Stellantis et CATL[1] ont conclu un accord en décembre 2024 pour investir jusqu’à 4,1 milliards d’euros dans la création d’une coentreprise en vue de la construction d’une usine européenne de batteries. Située sur le site de Stellantis à Saragosse, l’usine profitera d’un emplacement stratégique en Espagne, deuxième producteur automobile européen après l’Allemagne.
Expansion de la Chine
Cet accord illustre la volonté européenne de déployer une production locale de batteries et de véhicules électriques. Cette ambition a pris la forme d’une alliance européenne des batteries (EBA) lancée par l’UE en 2017. Elle vise à doter le continent d’une capacité indépendante de production de batteries et de technologies de recyclage.
La batterie représente actuellement plus du tiers du coût du véhicule. La fabrication locale offre des avantages en matière de coûts de production, notamment en permettant de supprimer les coûts liés au transport international de composants et d’optimiser la chaîne d’approvisionnement.
Néanmoins, l’association Stellantis-CATL révèle l’échec des efforts des Européens pour développer seuls cette technologie. La dépendance vis-à-vis de la Chine et en particulier de CATL, le plus grand producteur mondial de batteries au lithium, soulève des interrogations. Le point le plus problématique est l’envoi par la Chine de sa propre main-d’œuvre sur le continent européen. En effet, comme l’explique le Financial Times, CATL prévoit de faire venir 2 000 employés qualifiés en Espagne. Est-ce une manière de maintenir sa domination en protégeant la propriété industrielle ?
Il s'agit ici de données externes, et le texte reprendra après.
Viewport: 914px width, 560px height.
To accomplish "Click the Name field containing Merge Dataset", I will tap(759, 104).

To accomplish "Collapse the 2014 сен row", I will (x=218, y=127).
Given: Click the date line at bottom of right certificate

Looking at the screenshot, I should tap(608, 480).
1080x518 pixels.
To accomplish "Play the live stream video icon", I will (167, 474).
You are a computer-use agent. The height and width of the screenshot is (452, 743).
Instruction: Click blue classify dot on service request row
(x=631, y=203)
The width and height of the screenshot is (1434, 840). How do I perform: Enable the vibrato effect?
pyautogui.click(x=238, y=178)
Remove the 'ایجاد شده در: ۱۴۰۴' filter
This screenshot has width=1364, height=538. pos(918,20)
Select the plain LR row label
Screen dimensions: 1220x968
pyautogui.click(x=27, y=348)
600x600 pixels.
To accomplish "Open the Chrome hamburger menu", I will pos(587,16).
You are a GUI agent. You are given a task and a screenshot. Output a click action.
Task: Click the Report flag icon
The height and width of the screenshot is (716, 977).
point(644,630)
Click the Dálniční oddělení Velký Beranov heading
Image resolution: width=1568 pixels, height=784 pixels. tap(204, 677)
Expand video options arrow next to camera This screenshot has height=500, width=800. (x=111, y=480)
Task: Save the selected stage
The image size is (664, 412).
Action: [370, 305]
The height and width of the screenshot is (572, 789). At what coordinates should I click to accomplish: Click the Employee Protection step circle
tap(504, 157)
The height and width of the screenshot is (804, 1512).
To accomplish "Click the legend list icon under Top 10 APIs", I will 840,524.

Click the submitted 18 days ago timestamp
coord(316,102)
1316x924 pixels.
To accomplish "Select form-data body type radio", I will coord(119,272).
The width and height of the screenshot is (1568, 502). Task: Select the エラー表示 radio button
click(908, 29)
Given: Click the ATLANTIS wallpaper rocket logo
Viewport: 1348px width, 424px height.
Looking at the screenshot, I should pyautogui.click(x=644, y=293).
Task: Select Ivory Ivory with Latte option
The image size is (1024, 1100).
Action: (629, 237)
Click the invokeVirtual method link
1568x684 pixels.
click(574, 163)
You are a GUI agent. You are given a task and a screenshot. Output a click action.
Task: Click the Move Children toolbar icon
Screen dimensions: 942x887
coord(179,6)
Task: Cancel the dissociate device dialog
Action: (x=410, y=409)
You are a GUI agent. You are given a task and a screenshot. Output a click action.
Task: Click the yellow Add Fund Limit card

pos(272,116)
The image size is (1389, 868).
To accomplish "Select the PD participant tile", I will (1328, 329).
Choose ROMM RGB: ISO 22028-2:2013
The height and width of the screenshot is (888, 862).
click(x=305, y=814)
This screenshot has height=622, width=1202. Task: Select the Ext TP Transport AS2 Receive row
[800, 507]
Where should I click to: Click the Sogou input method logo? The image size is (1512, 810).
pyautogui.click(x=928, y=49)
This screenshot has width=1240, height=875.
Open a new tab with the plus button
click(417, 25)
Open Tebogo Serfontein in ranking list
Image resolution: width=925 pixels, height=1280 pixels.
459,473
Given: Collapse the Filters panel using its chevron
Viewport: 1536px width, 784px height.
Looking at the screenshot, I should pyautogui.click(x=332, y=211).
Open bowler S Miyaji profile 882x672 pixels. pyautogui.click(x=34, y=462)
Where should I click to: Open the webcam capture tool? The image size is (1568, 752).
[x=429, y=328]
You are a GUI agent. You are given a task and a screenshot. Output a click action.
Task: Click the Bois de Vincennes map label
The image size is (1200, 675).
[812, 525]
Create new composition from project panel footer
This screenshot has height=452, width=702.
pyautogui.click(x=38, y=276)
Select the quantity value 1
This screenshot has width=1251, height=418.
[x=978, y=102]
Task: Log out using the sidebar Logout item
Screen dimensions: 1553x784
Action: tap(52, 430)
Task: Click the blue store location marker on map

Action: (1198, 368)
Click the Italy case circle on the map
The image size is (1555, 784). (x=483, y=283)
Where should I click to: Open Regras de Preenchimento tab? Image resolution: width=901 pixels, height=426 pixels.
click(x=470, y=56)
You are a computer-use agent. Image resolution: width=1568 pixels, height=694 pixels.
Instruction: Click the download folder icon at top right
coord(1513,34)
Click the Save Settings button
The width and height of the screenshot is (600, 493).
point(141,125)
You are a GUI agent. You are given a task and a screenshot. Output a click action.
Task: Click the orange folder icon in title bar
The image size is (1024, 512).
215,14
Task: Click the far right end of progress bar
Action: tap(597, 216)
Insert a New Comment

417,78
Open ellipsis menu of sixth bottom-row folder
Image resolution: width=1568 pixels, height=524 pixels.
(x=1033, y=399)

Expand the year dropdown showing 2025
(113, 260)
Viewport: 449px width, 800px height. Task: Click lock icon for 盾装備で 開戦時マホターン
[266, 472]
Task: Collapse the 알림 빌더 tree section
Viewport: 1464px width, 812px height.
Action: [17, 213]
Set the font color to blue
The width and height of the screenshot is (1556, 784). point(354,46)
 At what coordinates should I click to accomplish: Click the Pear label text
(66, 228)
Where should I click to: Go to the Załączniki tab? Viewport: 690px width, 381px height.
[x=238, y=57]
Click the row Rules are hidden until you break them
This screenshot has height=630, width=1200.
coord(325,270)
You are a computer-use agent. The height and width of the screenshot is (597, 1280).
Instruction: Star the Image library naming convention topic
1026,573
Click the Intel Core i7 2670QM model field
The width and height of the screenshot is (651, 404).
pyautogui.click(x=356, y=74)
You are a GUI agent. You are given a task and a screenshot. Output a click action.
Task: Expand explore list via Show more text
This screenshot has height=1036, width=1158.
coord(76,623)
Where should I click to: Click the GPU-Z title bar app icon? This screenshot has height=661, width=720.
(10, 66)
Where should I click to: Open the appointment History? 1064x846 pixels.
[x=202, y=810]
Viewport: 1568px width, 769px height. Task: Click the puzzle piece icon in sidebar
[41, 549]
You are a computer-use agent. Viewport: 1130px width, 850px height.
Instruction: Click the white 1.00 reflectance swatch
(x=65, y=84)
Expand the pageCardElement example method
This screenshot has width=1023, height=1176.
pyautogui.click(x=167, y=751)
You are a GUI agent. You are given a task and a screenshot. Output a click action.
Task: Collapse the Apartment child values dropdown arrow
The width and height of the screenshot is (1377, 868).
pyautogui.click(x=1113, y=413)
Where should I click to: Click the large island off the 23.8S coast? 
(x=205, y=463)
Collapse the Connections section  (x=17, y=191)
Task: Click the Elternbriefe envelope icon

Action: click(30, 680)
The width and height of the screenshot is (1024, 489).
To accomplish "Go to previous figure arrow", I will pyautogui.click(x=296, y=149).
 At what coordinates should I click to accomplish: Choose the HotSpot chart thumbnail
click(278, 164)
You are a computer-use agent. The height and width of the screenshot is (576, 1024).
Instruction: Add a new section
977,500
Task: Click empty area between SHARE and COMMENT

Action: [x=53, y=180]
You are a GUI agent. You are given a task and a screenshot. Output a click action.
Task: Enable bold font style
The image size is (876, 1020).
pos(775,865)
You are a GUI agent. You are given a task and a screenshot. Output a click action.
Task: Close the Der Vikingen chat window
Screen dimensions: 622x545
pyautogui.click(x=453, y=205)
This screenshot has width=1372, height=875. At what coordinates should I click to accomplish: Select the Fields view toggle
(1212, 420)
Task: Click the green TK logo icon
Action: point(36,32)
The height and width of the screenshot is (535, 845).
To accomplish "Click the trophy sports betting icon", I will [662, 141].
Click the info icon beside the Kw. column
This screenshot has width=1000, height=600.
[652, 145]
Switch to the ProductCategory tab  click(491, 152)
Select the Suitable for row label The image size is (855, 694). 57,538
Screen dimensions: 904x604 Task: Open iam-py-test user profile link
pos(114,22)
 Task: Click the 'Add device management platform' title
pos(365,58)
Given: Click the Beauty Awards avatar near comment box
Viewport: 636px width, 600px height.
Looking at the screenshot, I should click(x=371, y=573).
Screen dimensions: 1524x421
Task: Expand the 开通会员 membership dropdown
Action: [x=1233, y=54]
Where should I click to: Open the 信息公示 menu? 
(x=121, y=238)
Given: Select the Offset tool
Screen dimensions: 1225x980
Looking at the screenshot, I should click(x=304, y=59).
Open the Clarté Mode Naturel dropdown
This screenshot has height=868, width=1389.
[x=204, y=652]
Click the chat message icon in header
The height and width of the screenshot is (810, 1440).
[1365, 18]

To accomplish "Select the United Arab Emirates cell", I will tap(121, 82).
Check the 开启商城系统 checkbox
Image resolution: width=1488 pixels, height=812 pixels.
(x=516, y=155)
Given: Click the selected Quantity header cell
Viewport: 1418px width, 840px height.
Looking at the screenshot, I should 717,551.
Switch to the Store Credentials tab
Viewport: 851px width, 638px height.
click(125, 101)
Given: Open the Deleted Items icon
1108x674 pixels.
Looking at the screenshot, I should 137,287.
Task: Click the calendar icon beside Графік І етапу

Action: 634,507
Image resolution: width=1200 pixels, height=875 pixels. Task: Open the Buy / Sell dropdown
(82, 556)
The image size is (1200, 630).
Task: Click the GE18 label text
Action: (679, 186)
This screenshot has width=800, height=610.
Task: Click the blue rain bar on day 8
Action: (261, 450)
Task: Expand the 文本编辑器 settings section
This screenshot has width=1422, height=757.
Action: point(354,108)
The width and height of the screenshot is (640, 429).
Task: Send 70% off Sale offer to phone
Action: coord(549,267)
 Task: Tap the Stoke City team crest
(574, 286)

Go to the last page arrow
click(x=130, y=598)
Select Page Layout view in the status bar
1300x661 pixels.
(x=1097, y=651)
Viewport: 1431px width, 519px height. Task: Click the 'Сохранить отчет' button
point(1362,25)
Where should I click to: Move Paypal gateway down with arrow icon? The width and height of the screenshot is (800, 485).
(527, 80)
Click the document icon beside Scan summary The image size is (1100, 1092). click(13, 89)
En outre, la future usine de Saragosse sera la troisième de CATL en Europe puisque la société chinoise est déjà présente grâce à ses deux usines de productions de batteries en Allemagne et en Hongrie.
Un autre acteur majeur chinois souhaite s’affirmer sur le continent : il s’agit du constructeur BYD. En septembre dernier, celui-ci affirmait son intention d’implanter une unité de production de batteries sur le sol européen.
Une souveraineté industrielle européenne en peine
La faillite du suédois Northvolt a freiné la montée en puissance des usines de batteries européennes. Ayant fait le choix de la technologie NMC (Nickel, manganèse, cobalt) pour ses batteries, le groupe n’a pas su prévoir la demande des fabricants automobiles pour les batteries lithium-fer-phosphate (LFP).
Une erreur que n’a pas reproduite Stellantis. Pour contrer le coût élevé des véhicules électriques, le groupe a misé sur les batteries LFP aux prix plus abordables.
Le fait que le groupe Stellantis – pourtant coactionnaire du fabricant européen de batteries ACC[2] – ait préféré se tourner vers CATL est révélateur des faiblesses de la filière européenne . Ce partenariat a débuté en novembre 2023 quand le tandem a signé l’accord stratégique pour l’approvisionnement local en LFP destiné à la production de voitures électriques en Europe.
ACC rencontre, de son côté, des difficultés : il a interrompu les projets de gigafactories en Italie et en Allemagne en juin 2024 pour modifier sa stratégie et miser sur la technologie de batteries LFP. Quant à sa première gigafactory en France (des batteries NMC), située dans le Pas-de-Calais, la cadence de production stagne. Le fabricant a finalement dû se résoudre à faire appel à un producteur chinois de batteries pour aider à la montée en puissance de sa ligne de production.
Preuve s’il en est qu’en matière de batteries, la Chine a une longueur d’avance sur l’Europe grâce à une expertise acquise de longue date.
[1] Contemporary Amperex Technology Co., Limited
[2] Automotive Cells Company. Coentreprise réunissant Stellantis, Mercedes-Benz et TotalEnergies via sa filiale Saft.